In fact, just three years removed from his rookie season, Griffin III was a healthy scratch for the entire 2015 season, as the team chose “the other guy” from Griffin III’s draft class, Kirk Cousins, over him.
But RGIII isn’t the only example of an NFL team quickly turning their back on a high-end draft choice.
It didn’t take long for teams to give up on the likes of E.J. Manuel, Johnny Manziel, Brandon Weeden, Tim Tebow, Blaine Gabbert, Colin Kaepernick and others either.
So, would it really surprise you if the Jacksonville Jaguars did the same with Blake Bortles?
According to the Florida Times-Union, there is already a sense that the Jaguars will not pick up his fifth-year option after a down year last season.
In 2016, Bortles saw a decline in every major statistic, as he threw for under 4,000 yards, just 23 touchdowns while posting a passer rating below 80.
The year prior, though, he threw for 35 touchdowns and almost 4,500 yards while registering a passer rating close to 90.
Once the third overall pick in the draft, Bortles certainly has all the characteristics of a franchise quarterback (arm, size, decent mobility).
And one trait that shouldn’t go unnoticed is his durability which is something that has hindered the progress of recent high-end quarterback prospects (RGIII, Marcus Marriota, Sam Bradford, Jake Locker, Andrew Luck).
Since making his first start in Week 4 of the 2014 season, Bortles hasn’t missed a single game.
With the Jaguars handing the franchise over to Tom Coughlin and also crowning (another) new coach, Doug Marrone, Bortles’ job stability is up in the air.
Both Coughlin and Marrone have no attachment to Bortles because he’s technically not “their” guy, as neither were in charge when he was drafted.
So, if the organization does find a quarterback in this year’s draft it could hint at how they feel about Bortles moving forward.
Which is where the New York Giants come in.
At this point, it’s well known that the Giants are looking for the successor to Eli Manning.
And when you consider the fact that nobody would call this year’s quarterback draft class anything to talk about, it’s fair to say that – right now – Bortles is better than anything you’re going to find in the draft.
I don’t want to sound corny and overplay the Coughlin-Giants connection in a potential trade but it’s something to keep in mind as well.
What would trade compensation look like?

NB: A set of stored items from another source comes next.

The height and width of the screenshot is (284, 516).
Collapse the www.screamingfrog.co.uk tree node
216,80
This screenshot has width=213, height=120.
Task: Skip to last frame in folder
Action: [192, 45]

Who knows.
Ideally, the Giants would probably have to part with a second or third round pick based on the position they are trading for and the potential that lies in a good quarterback.
You might think that’s too much, but again, the upside of finding a potential franchise quarterback is going to cost you.
Let me ask you this: would you rather have a legitimate option at quarterback for the next decade, someone who has flashed legitimate potential, or a cornerback from Utah?
That’s basically what you’d be choosing him over if you were unable to deal a high draft choice for Bortles.
The potential of not having a future franchise quarterback is scary (just ask half the league).
Which is why if Bortles’ name is tossed around in the open market, the Giants would be foolish not to give it serious consideration.